Idea Category
E.

Valued computing tools can desirably reduce burdens in knowledge work while at the same time promoting a sense of engagement and agency.
Designing for such useful reductions requires a deliberate and critical understanding of current and potential efforts in work practice.
During application envisioning, product teams can map workers’ consistent and routine burdens in order to locate potential opportunities for supporting technologies.
By focusing on how effort might be offloaded to an onscreen tool, teams can highlight cases where higher order tasks and user experiences might transformatively replace unwanted actions and cognitive load.

All of us face limitations in what we can accomplish. There are only so many hours in
a day, and our human minds can, roughly speaking, only process or actively remember
so much at any one time.
Knoweldge workers make use of valued tools to get more done and to make their lives feel simpler. People can become adept at arranging and manipulating the world around them to make their actions easier, thereby improving their ability to accomplish certain outcomes. By appropriating useful artifacts into their practices, individuals and their organizations can positively transform work that would otherwise require tedious labor or complex mental operations.

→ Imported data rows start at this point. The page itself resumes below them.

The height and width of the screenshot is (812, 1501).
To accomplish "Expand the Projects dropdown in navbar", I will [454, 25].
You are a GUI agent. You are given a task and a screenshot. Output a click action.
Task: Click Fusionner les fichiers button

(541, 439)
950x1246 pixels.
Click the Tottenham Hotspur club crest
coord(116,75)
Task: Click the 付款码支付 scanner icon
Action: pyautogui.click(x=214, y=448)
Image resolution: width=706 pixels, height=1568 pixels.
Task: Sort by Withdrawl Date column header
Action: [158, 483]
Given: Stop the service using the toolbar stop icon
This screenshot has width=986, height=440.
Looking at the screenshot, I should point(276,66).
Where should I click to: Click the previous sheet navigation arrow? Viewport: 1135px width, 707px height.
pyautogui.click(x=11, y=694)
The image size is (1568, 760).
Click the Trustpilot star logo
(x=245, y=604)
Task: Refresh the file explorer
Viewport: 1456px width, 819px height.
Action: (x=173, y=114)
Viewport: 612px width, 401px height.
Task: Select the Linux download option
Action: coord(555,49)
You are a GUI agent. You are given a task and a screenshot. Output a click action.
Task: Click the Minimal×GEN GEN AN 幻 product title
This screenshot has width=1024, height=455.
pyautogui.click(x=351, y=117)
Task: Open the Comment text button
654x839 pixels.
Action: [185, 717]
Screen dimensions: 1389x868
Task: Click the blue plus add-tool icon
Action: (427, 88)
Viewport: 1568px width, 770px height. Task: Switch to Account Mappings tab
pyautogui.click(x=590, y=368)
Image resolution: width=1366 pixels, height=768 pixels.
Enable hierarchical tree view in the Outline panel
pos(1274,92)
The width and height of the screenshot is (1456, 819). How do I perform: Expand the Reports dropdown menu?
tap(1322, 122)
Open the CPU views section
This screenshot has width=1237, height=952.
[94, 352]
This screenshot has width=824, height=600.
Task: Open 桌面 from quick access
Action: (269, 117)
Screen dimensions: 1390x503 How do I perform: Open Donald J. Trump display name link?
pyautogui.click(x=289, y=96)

Product teams can envision opportunities for knowledge workers to distribute effort among themselves, their colleagues, and their computing tools. High level ideation around “what people are good at and what computers are good at”, while useful, may not drive teams to sufficiently consider the particulars of workers’ specialized motives and local cultures. To arrive at powerful and valuable offloading options, teams can focus on possible intersections of specific burdens in work practices and potential technology responses that could either alleviate these burdens or augment workers’ related abilities.
This category contains 6 of the 100 application envisioning ideas in this book:
E1. Offloading long term memory effort
E2. Offloading short term memory effort
E3. Automation of low level operations
E4. Automation of task or activity scenarios
E5. Visibility into automation
E6. Internal locus of control
Product teams can use these ideas to explore potential transformations of work practice through the reduction of specific memory burdens and appropriate automation of operations, tasks, or larger activities. Aging workforces within a product’s demographics, who may be experiencing decreases in some of their faculties, may find such offloading options to be especially valuable.
The central notion of this category is most closely related to the “Exploring work mediation and determining scope” (A), “Considering workers’ attentions” (D), “Supporting outcome exploration and cognitive tracing” (H), and “Facilitating communication” (J) categories.